Importance of the study

Lyme disease causes serious health and economic problems, not only in the United States and Canada but also worldwide. Given that the incidence of Lyme disease has been increasing in recent years, it is even more imperative that steps are taken to reduce Lyme disease cases.


According to the John Hopkins Lyme Disease Dashboard, only 10% of 476,000 Lyme disease cases in the United States get officially reported. Increasing the percentage of cases that are reported would be extremely helpful as it will provide a more accurate picture of the true impact of Lyme disease. Just like COVID-19 pandemic, knowing the true number of cases geographically is a significant first step to controlling an outbreak.

 

Lyme disease results in an increase of $3000 per patient per year in healthcare spending. Therefore, Lyme disease increases healthcare costs by around $1.3 Billion every year. The health impacts of Lyme are more important but the financial costs should also not be ignored.

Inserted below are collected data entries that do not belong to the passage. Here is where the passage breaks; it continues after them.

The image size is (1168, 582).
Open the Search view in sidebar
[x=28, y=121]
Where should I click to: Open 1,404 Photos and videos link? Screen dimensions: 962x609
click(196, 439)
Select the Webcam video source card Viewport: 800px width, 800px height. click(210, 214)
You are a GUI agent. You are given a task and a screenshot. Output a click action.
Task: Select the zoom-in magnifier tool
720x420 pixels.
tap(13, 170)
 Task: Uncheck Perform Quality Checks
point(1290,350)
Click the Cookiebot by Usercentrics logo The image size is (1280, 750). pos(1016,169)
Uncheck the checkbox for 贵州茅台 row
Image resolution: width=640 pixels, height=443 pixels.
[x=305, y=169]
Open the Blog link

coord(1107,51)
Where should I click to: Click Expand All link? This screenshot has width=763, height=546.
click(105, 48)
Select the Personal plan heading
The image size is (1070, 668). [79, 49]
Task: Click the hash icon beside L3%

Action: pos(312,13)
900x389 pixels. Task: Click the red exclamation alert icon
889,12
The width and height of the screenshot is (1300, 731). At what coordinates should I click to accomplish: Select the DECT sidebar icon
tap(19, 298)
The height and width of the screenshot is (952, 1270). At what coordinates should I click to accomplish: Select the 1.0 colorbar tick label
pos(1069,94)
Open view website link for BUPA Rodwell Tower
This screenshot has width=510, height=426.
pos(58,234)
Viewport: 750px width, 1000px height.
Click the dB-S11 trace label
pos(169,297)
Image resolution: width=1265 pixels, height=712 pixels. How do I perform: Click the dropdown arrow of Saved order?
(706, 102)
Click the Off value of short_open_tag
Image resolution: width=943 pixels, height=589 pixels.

Early diagnosis and proper antibiotic treatment of Lyme disease can help to prevent late Lyme disease. Although Lyme disease is rarely life-threatening, delayed treatment can result in more severe disease. 

The goal of this project is to create a Lyme disease surveillance prediction algorithm using AI. The results of this predictive algorithm will be used to create a live-streaming dashboard to help spread awareness of and offer information on Lyme disease.


We would also like to perform some correlation between the number of predicted cases from the algorithm and the number of actual reported cases to cross-validate our findings.  Testing the accuracy of our model in real-world scenarios is important to build confidence in the model's predictions.